Uktamali Ravshanov Rustam ugli

Doctoral student at Navoi State University,

Research fellow at the Bukhara Museum,

powerravshanov@mail.ru

Annotation:

From the period of the Samanid rule, Iranian and Arab Shiite communities began

migrating to the Bukhara oasis. This process was prompted by the intensifying power struggles

in the center of the Arab Caliphate and its surrounding regions, as well as the persecution of

Caliph Ali and his followers. As a result, seeking political refuge, Shiite communities crossed the

Amu Darya and reached the Bukhara oasis. During this period, they even laid claims to local

power. However, from the 9th century until the early 20th century, no state led by a Shiite

community was established in the Bukhara oasis. Nevertheless, during the reigns of the Samanid

and Manghit dynasties, representatives of Shiite movements of Iranian origin rose to the rank of

viziers and attempted to take control of the government. In both cases, their rule ended in tragedy.

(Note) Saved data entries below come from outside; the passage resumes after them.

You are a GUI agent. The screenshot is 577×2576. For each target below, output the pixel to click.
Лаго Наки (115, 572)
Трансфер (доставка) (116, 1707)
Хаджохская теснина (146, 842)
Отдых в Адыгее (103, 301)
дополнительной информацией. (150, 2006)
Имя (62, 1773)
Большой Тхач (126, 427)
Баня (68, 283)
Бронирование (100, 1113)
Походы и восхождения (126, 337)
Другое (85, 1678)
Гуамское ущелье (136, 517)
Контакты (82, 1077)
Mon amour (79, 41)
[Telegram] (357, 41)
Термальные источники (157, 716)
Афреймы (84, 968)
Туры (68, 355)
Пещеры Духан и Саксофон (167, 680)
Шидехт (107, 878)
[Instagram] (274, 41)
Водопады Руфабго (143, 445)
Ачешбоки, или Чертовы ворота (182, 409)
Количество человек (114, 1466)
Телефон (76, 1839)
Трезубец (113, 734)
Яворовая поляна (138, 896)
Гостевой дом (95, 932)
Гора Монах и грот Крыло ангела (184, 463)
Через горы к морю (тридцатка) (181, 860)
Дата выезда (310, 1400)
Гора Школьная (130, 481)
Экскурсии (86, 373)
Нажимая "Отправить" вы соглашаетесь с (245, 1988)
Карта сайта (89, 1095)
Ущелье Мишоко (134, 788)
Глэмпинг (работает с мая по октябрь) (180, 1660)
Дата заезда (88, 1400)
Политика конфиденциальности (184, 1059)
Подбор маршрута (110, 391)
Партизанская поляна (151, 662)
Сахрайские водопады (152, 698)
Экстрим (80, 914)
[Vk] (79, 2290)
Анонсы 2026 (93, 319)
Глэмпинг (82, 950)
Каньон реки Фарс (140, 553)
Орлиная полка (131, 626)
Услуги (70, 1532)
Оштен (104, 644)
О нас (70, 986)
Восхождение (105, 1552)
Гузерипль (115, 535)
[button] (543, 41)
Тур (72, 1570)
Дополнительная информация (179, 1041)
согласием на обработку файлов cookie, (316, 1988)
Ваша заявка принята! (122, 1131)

This study explores the relations with Iran and the process of formation of the Iranian

community in Bukhara during the reigns of the Manghit dynasty’s amirs: Amir Shohmurod,

Amir Haydar, and Amir Nasrullo. The first political and military base of the Iranians in Bukhara

emerged after the invasion of Bukhara by Nadir Shah Afshar. Subsequently, the nature of Iranian

migration to the city of Bukhara and its surroundings changed. Beginning with the reign of Amir

Shohmurod, large-scale campaigns were conducted in the province of Khorasan. Amir

Shohmurod, loyal to Sunni Islam and considering himself its protector, persecuted the rulers of

Khorasan who adhered to Shiism. During his numerous campaigns, he resettled various ethnic

groups under the general label of “Iranians.” As a result, large Iranian quarters began to form

within the Bukhara Emirate.

His successors — Amir Haydar and Amir Nasrullo — continued the campaigns in Khorasan,

forcibly relocating many people to the outskirts of Samarkand and Bukhara. Another portion of

the Iranian population appeared in Bukhara as a result of being captured by Turkmens and sold

into slavery at Central Asian markets. Naturally, starting from the second half of the 19th century,

they began to be emancipated by order of the emir. Consequently, residential areas for Iranians

such as the Afshor Mahalla, Tor-Tor Mahalla, Mahallayi Eroniyon, Zirabad, Ushot, and Ironshoh

emerged in Bukhara. They were permitted to build mosques and husayniyyas and to freely hold

various religious and national ceremonies. In these areas, they primarily engaged in crafts such

as copperworking, weaving, and trade. Some also enlisted in the military.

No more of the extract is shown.